4. In deciding whether or not applicants can be issued a visa or should be refused under section 221(g) and referred to their home districts, officers at border posts will bear in mind several special factors, including the following: -- Fraud Profiles: The department periodically transmits information identifying fraud profiles, listing fraud indicators, etc. If it is found, after review of a given case that it falls within such a profile, the case can sometimes be adjudicated to conclusion at the post of application. In other cases, given fraud considerations, officers will decide that the case would best be considered at the place of residence. VO will support posts in their decisions to not adjudicate cases in such circumstances.

-- Out-of-Status Applicants: This condition has a varying degree of importance in NIV cases. In cases involving immigrant intent (section 214b), the condition of out-of-status plays an important role. Indeed, in most circumstances, the longer an applicant was out of status, the greater is his/her burden of overcoming the presumption of immigration. There is , however, no designated period of time which results in automatic refusal or even automatically raises the level of suspicion, as each case rises or falls on its own merits. It may well be that applicants who were out of status should be referred to their home districts where superior knowledge of local conditions will make a possible a better evaluation of section 214(b) eligibility. VO will support posts in such decisions.

Cases where section 214(b) does not apply, such as H-1's and L's are less problematic. Familiarity with local conditions to assess intent to return to foreign residence is irrelevant in these cases. Yet such cases are still subject to review on other grounds, including possible fraud. In some of these cases it may be appropriate to refer the applicants to the post of residence for those reasons.

-- VWPP Cases: As posts are aware, persons who entered the U.S. under VWPP may not adjust status.

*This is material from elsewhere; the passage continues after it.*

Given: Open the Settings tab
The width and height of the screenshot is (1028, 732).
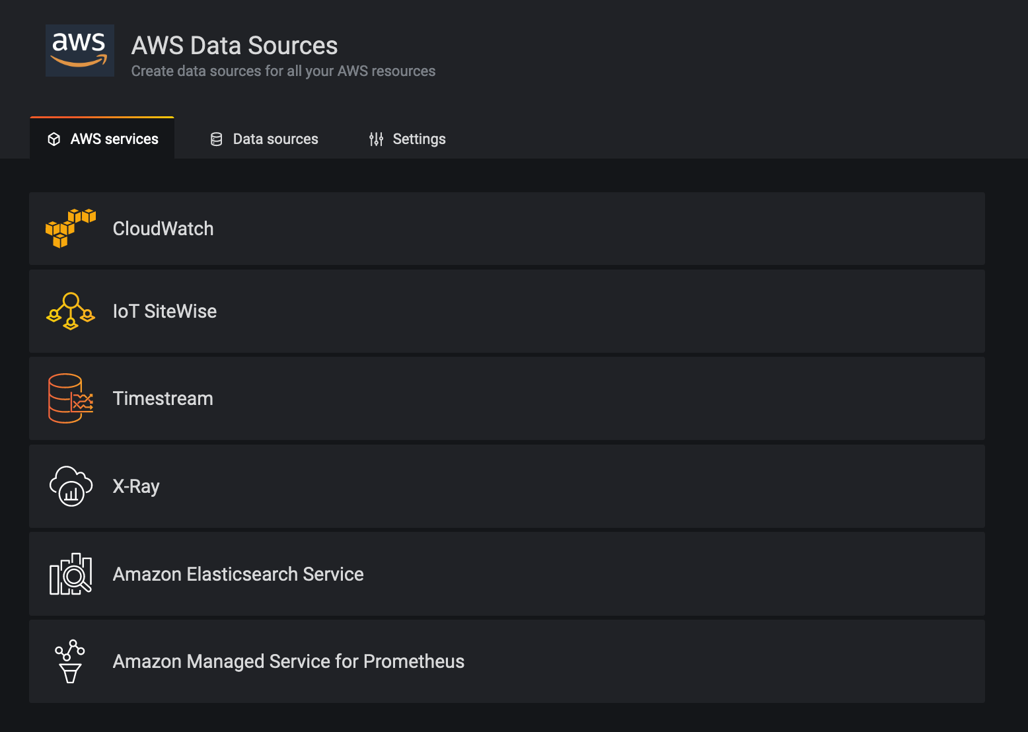Looking at the screenshot, I should (x=419, y=139).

Due to their proximity, border posts are attractive venues for visa applications in these circumstances. Such cases should be considered on their individual merits. They constitute, however, a class of applicants who as nationals of low refusal rate countries might be served easily by mailing their applications to the post of residence.

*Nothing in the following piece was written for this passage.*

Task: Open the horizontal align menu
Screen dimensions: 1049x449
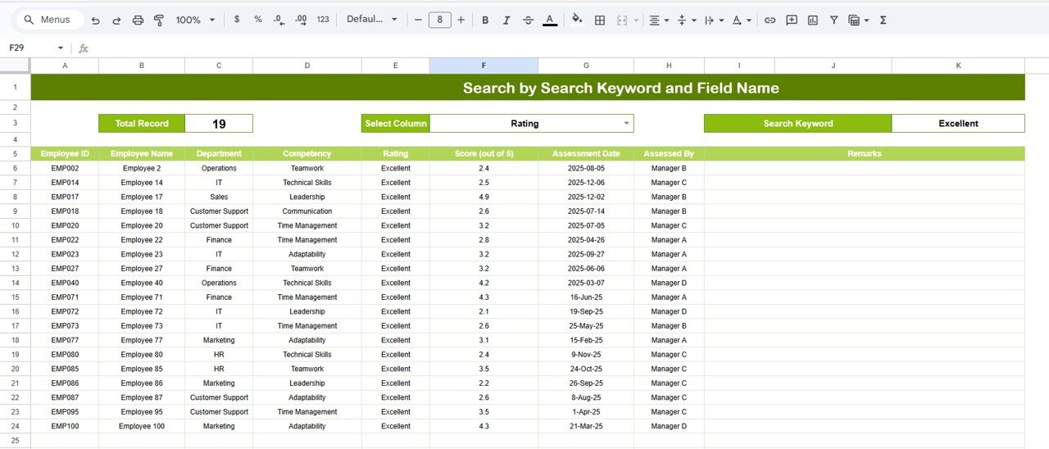Action: [x=659, y=20]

-- E Visa Cases: Due to input from the border posts, we intend to propose a regulation that will require first time E visa applicants to apply in their home districts.

5. The new TCN procedure will mean that more applicants may travel to their home districts to apply for their visas or apply in other third countries. In the case of TCN's, non-border posts should follow the same standards as those set forth in paras 3 and 4. If posts find that they start getting requests from attorneys to take TCN cases resident in the U.S. they should inform VO/F/P.

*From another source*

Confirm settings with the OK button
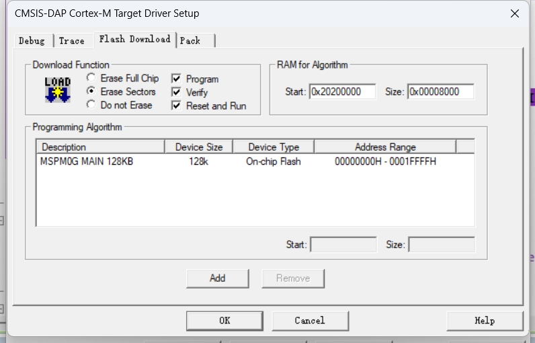535x343 pixels. tap(224, 321)
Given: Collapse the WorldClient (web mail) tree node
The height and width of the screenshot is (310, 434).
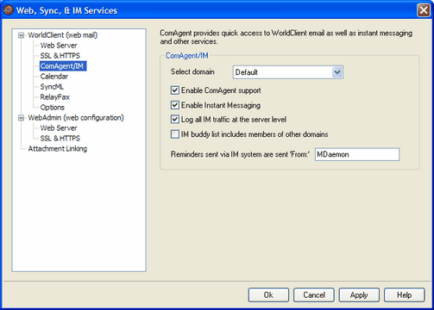Looking at the screenshot, I should coord(21,35).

6. Overseas posts may handle the cases of stateside TCN's from their consular districts by mail per 9 FAM 41.101. We encourage this practice where waiver of personal appearance is appropriate. In order to minimize the expense of processing such cases, we suggest that all posts accepting stateside cases by mail require that the applications and passports be submitted by express mail service with paid return envelopes. Otherwise, posts would either have to incur the expense of express mailing passports back or deal with the Inquiries that returning them via international mail would inevitably generate. Posts which accept these cases by mail should return the passports requesting a personal interview when needed.

7. We have already polled some posts informally by E-mail about their willingness to accept such cases by mail. Other posts are requested to report on their policy re processing applications by mail when the applicant is in the U.S. posts that do accept applications by mail should provide detailed procedures and we will post them on CA's worldwide web page.